*Work order*.
Show all lines from the data that include the word "computer".

*Records for this task*.
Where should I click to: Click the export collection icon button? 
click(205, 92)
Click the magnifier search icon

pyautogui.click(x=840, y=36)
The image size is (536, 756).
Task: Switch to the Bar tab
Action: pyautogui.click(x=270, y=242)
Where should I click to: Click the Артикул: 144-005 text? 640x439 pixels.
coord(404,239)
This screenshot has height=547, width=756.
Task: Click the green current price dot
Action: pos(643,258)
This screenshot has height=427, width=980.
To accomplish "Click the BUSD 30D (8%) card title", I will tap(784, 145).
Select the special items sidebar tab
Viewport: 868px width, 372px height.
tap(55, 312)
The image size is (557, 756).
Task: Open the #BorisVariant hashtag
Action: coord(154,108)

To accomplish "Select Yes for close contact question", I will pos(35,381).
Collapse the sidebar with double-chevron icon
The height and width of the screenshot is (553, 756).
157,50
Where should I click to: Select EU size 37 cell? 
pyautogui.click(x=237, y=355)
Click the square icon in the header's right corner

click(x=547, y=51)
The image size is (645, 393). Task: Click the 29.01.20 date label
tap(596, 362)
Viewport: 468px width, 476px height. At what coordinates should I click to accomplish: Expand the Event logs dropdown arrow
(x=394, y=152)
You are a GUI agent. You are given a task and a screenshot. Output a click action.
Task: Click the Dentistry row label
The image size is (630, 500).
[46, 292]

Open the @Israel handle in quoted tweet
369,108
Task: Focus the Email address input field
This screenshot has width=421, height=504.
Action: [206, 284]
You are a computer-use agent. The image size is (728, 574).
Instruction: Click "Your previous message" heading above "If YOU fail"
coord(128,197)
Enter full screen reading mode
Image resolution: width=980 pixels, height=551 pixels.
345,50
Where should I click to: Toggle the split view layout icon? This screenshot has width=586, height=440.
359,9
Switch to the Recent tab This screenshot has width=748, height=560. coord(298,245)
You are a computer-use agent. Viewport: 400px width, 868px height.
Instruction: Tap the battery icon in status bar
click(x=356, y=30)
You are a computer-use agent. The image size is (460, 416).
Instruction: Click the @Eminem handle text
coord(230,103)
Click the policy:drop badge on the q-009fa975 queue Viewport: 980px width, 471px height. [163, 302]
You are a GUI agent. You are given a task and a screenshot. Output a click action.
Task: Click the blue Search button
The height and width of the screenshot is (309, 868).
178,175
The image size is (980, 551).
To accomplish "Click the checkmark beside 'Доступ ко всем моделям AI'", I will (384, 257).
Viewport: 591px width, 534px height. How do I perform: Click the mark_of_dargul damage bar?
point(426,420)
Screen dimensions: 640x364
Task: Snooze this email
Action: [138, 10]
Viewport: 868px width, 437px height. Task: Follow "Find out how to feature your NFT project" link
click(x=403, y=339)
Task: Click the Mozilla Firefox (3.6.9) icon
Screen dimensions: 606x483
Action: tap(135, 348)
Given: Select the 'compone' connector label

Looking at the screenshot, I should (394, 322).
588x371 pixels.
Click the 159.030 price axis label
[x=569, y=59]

*Response box*.
You are a computer-use agent. The image size is (728, 574).
You are a computer-use agent. Viewport: 400px width, 868px height.
You are a computer-use agent. The image size is (460, 416).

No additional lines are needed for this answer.